Woo dersten çıktığında eve dönecekti, zil çaldı ve ders bitti.
Çantasını toparladı ve john ile vedalaştı. "Yarın görüşürüz!"
Eve metro ile dönüyordu woo her gün, bugünde metroya binmek için durağa gidecekti. Kulağında kulaklıklarıyla hızlı hızlı ilerliyordu metro durağına. Kartını bastı ve beklemeye başladı. Woo her yere geç kalma korkusuyla yaşadığı için bir saatine bakıyor bir de metronun durağa yaklaşacağı yolun başına bakıyordu. Yaklaşık 3-4 dakika bekledikten sonra metro gelmişti.
İnsanların inmesini bekledi ve tenha metronun içine attı kendini. İlk kez burayı bu kadar tenha görüyordu sanırım. Biraz daha ilerledi metronun içine. Onun en sevdiği yer 2. vagondaki 7. koltuktu. Çünkü tek reklam panosu asılı olmayan cam oradaydı ve woo cam kenarı dışında hiç bir yere oturmayı sevmezdi.

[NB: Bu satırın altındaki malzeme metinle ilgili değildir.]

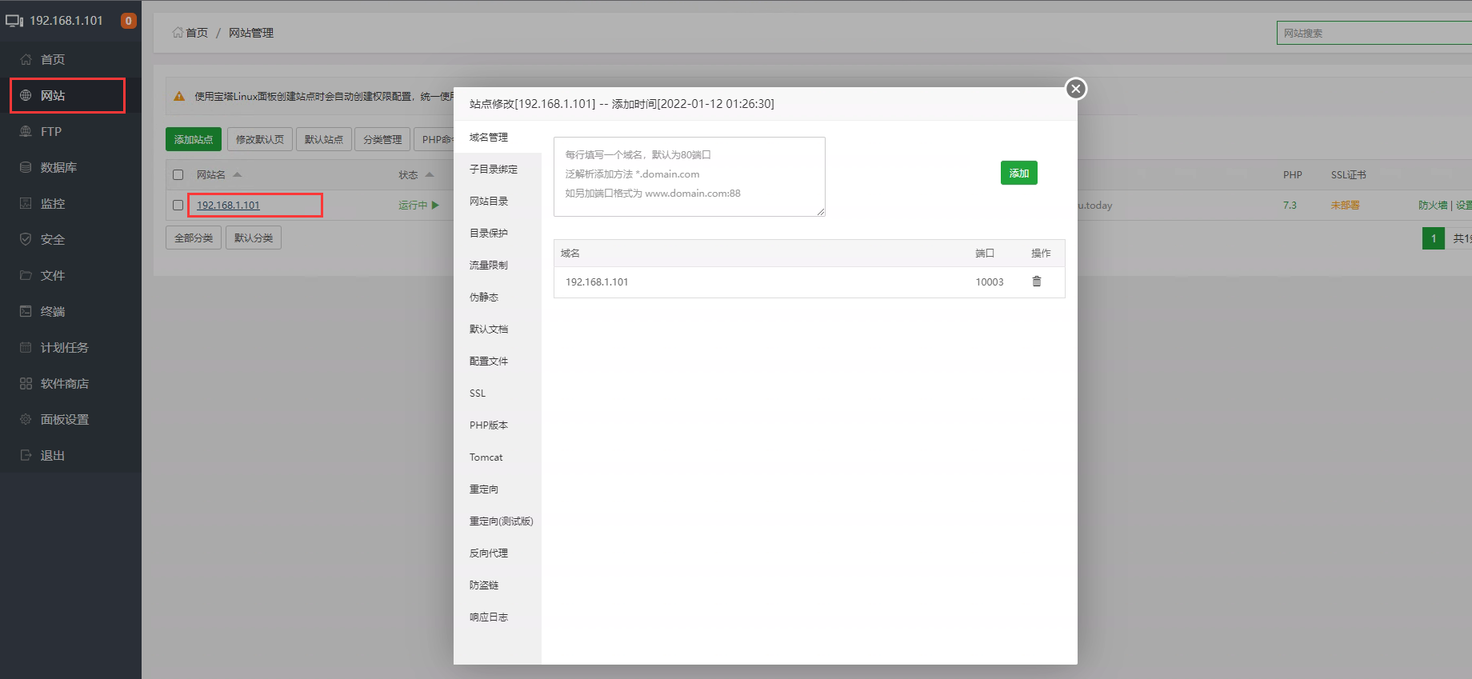This screenshot has height=679, width=1472.
Task: Toggle the select-all checkbox in the table header
Action: point(178,174)
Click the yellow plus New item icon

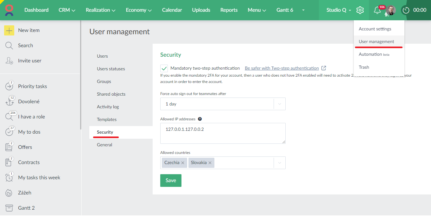coord(9,30)
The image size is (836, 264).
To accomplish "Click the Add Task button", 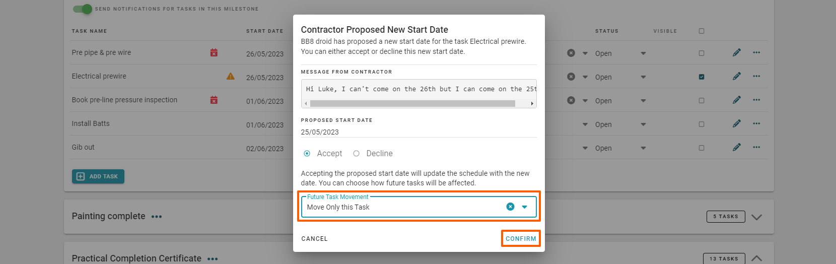I will coord(98,176).
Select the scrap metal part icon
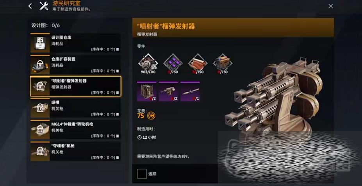This screenshot has width=362, height=186. click(x=148, y=62)
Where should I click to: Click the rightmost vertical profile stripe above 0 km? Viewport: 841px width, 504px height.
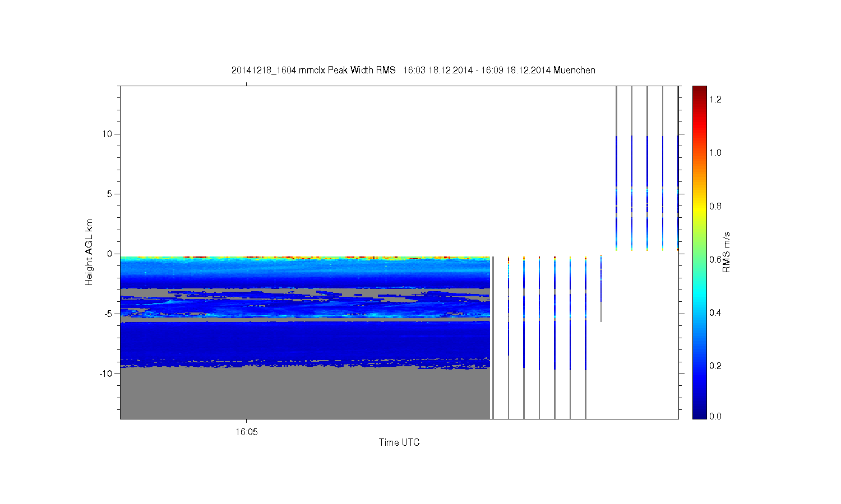pyautogui.click(x=678, y=168)
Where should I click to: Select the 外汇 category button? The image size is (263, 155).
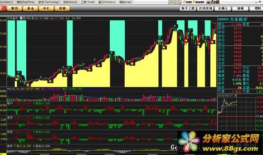click(x=46, y=8)
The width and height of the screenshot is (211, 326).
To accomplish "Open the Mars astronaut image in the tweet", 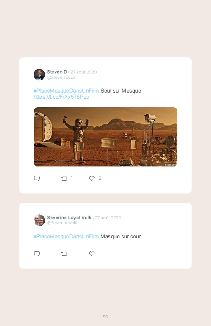I will (x=106, y=137).
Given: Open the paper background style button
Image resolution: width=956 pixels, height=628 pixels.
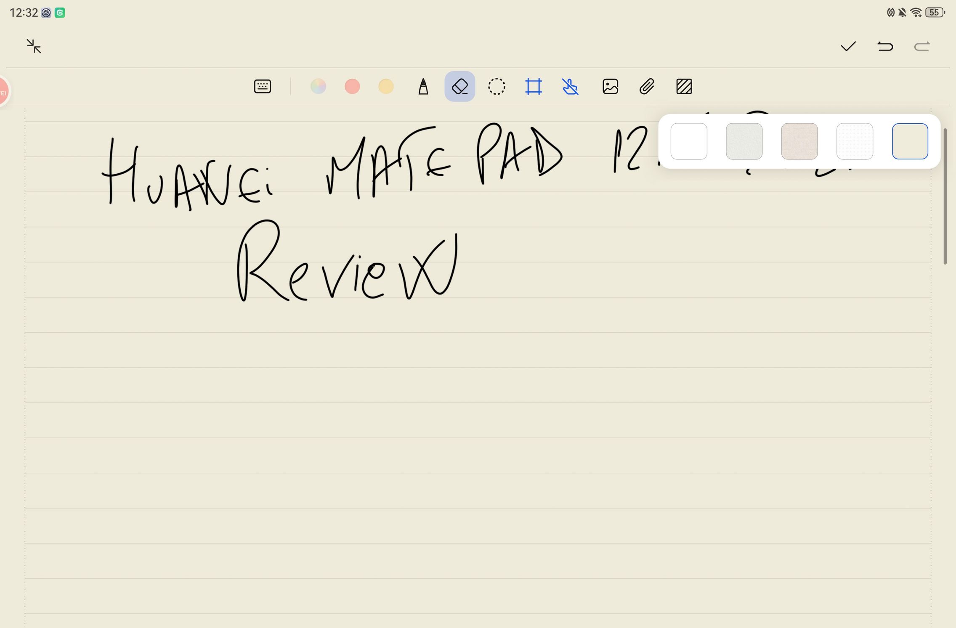Looking at the screenshot, I should [684, 87].
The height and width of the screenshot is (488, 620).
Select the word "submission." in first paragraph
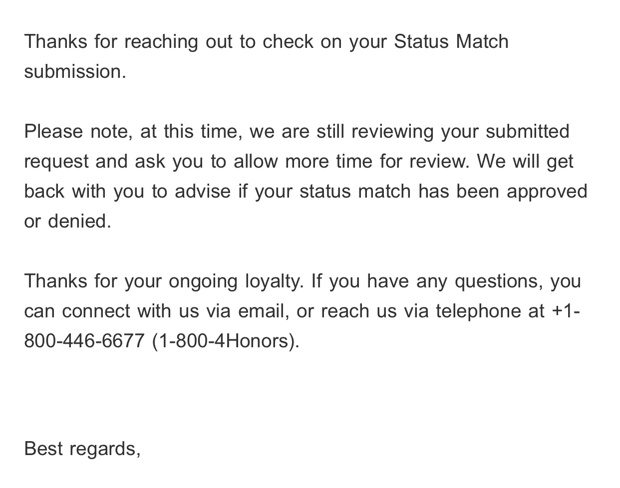(75, 71)
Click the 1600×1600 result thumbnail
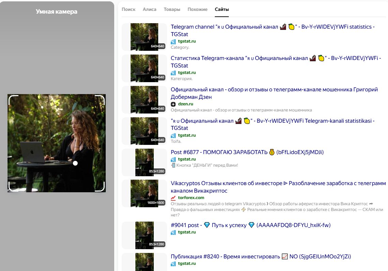Screen dimensions: 388x271 (144, 194)
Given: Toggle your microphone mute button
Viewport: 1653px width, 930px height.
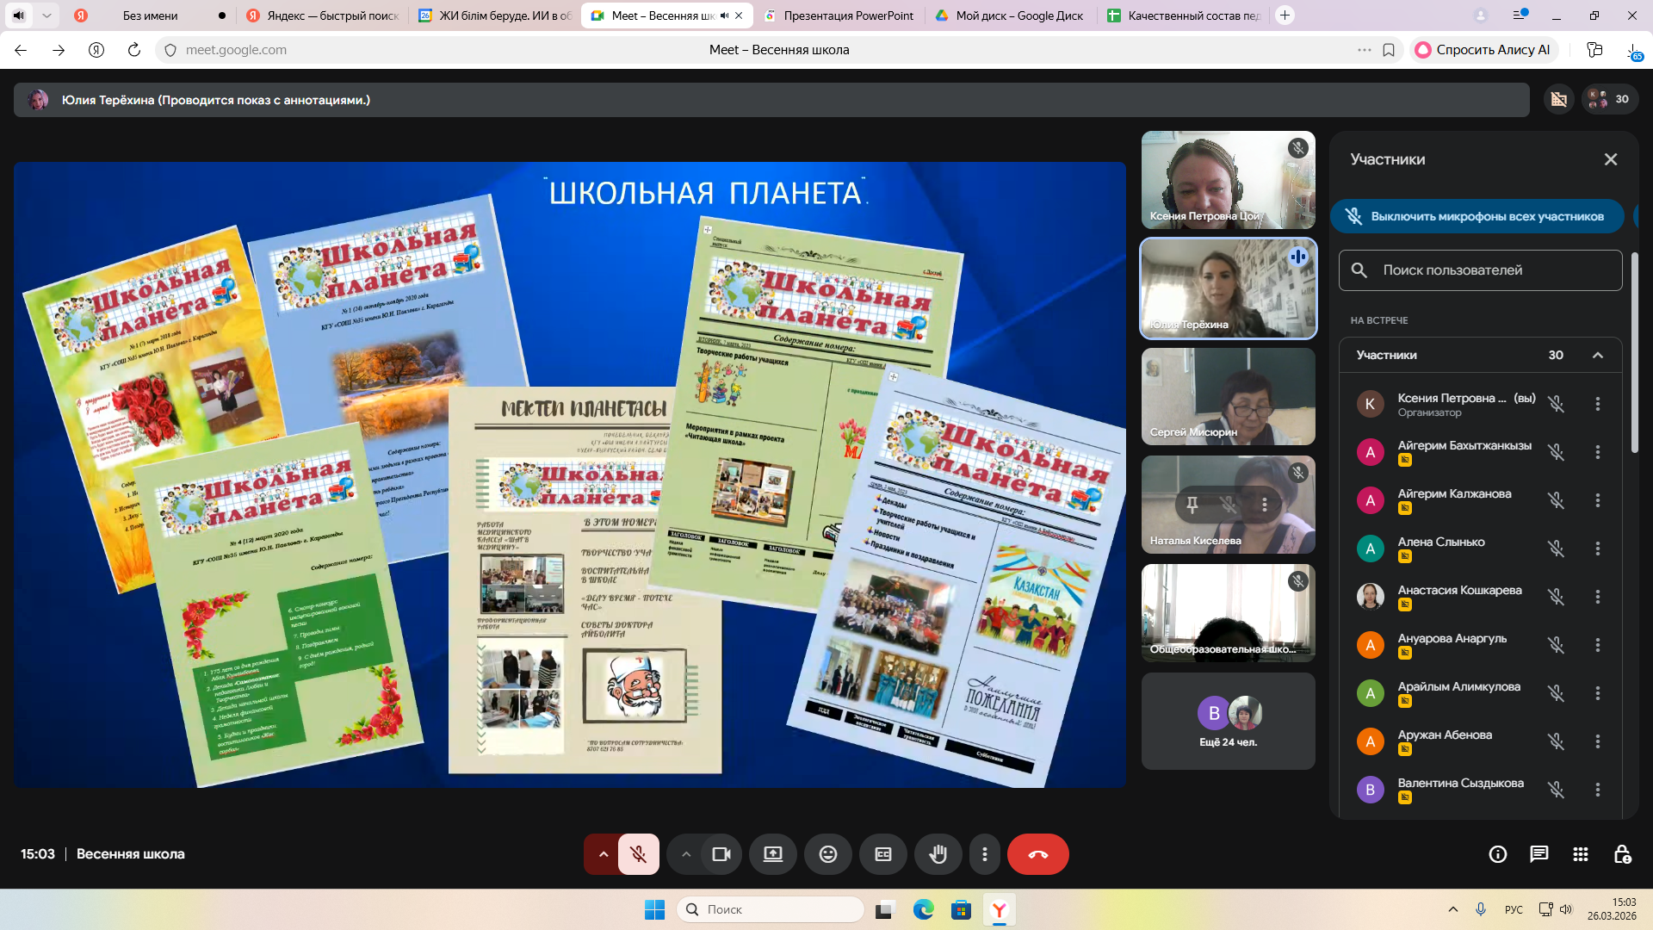Looking at the screenshot, I should 638,854.
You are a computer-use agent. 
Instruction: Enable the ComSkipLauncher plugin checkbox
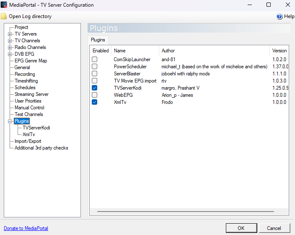pyautogui.click(x=95, y=59)
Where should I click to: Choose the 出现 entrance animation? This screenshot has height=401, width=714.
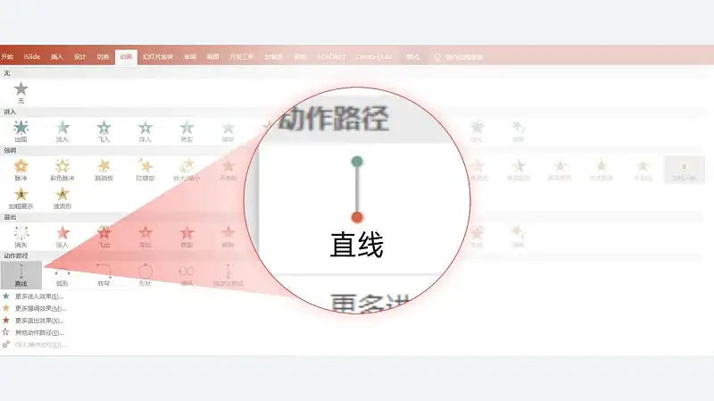(21, 131)
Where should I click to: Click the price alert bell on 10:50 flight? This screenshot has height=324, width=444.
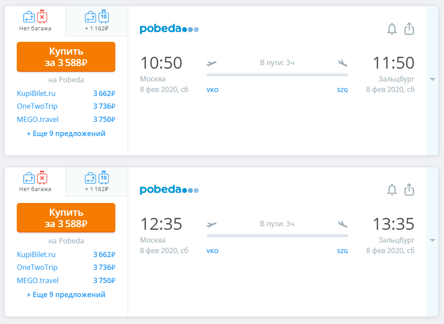coord(392,29)
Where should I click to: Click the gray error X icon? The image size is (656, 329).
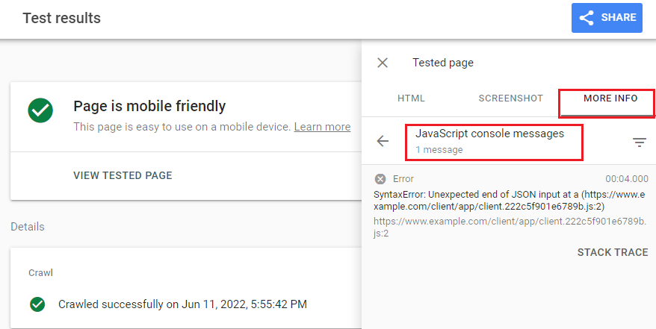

Woo favori yerinin boş olduğunu gördüğünde sevinmişti. Hemen oturdu. Güzel güzel ilerlerken jungwoo sırtında bir el hissetti. Hemen arkasını döndüğünde bu kişinin doyoung olduğunu gördü, bi an için rahatlamıştı.
Doyoung her zamanki tavşan gülüşüyle woo'ya bakıyordu, woo bir kaç saniyeliğine lisedeki doyoung'u anımsamıştı. Biraz içinde üzüntü vardı aslında, her ne kadar obezite, diyabet, anksiyete bozukluğu gibi şeyleri geçirmiş olsada -ve bu negatif şeyler onun görünüşünü çok değiştirmiş olasa- yinede tanımaması üzmüştü. Veya woo, doyoung'un onu tanımadığınu sanıyordu. İşte bilmediği kısım buydu.
Doyoung'da aslında woo'yu tanımıştı. İlk geldiğinde yardım istediği ilk kişinin woo olmasına şaşırmamalı.
Fakat sıkıntı şuydu; doyoung'da tanınmadığını sanıyordu, YANİ İKİSİDE BİRBİRLERİNİNİN BİRBİRLERİNİ TANIMADIĞINI SANIYOR (bu cümleyi nasıl okuyabiliceksiniz çok merak etsemde türkçe böyle bir dil arkadaşlar)
Metroya dönelim.
Doyoung gülümseyen yüzüyle öylece duruyordu. Woo kulaklıklarını bir çırpıda çıkardı. "Selam!" dedi woo. "Selam, sende mi metroyla dönüyorsun" dedi doyoung.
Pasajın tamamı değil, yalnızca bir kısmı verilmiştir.